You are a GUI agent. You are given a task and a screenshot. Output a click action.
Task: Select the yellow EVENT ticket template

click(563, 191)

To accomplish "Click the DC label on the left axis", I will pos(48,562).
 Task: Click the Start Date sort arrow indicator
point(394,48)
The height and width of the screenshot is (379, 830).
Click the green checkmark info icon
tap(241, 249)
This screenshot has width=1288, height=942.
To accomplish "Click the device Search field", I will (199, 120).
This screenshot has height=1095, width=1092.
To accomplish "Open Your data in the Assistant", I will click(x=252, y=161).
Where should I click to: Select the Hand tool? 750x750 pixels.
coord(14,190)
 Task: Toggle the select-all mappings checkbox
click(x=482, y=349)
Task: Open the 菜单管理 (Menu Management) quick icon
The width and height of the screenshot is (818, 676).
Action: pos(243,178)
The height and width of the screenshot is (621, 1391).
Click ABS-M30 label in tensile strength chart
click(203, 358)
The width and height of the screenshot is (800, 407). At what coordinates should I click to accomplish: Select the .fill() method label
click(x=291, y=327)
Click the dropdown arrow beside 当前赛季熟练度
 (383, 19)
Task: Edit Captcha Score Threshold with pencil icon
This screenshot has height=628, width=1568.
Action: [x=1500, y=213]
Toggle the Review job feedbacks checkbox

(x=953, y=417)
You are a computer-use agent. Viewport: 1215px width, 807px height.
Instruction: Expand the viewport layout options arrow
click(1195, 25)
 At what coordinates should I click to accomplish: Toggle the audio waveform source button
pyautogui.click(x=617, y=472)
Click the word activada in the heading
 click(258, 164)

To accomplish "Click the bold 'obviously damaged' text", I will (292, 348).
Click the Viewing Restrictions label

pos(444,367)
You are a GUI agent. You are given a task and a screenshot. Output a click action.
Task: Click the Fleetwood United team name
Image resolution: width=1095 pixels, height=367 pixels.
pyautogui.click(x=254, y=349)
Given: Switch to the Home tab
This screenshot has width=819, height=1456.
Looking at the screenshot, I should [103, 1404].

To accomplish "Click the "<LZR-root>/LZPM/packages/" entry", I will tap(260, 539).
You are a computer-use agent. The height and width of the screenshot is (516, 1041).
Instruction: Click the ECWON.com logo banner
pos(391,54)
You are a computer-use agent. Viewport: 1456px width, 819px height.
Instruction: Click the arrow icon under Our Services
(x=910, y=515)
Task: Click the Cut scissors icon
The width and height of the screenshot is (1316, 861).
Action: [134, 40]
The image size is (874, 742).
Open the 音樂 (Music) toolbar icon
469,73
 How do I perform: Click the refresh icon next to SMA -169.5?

## WORK REQUIRED:
Reproduce the material starting at the line containing "I will pos(48,562)." and ending at the line containing "will (199, 120).", substituting "tick" for "checkmark" and leaving everything else unchanged.

## OUTPUT FOR THIS TASK:
To accomplish "Click the DC label on the left axis", I will pos(48,562).
 Task: Click the Start Date sort arrow indicator
point(394,48)
The height and width of the screenshot is (379, 830).
Click the green tick info icon
tap(241, 249)
This screenshot has width=1288, height=942.
To accomplish "Click the device Search field", I will (199, 120).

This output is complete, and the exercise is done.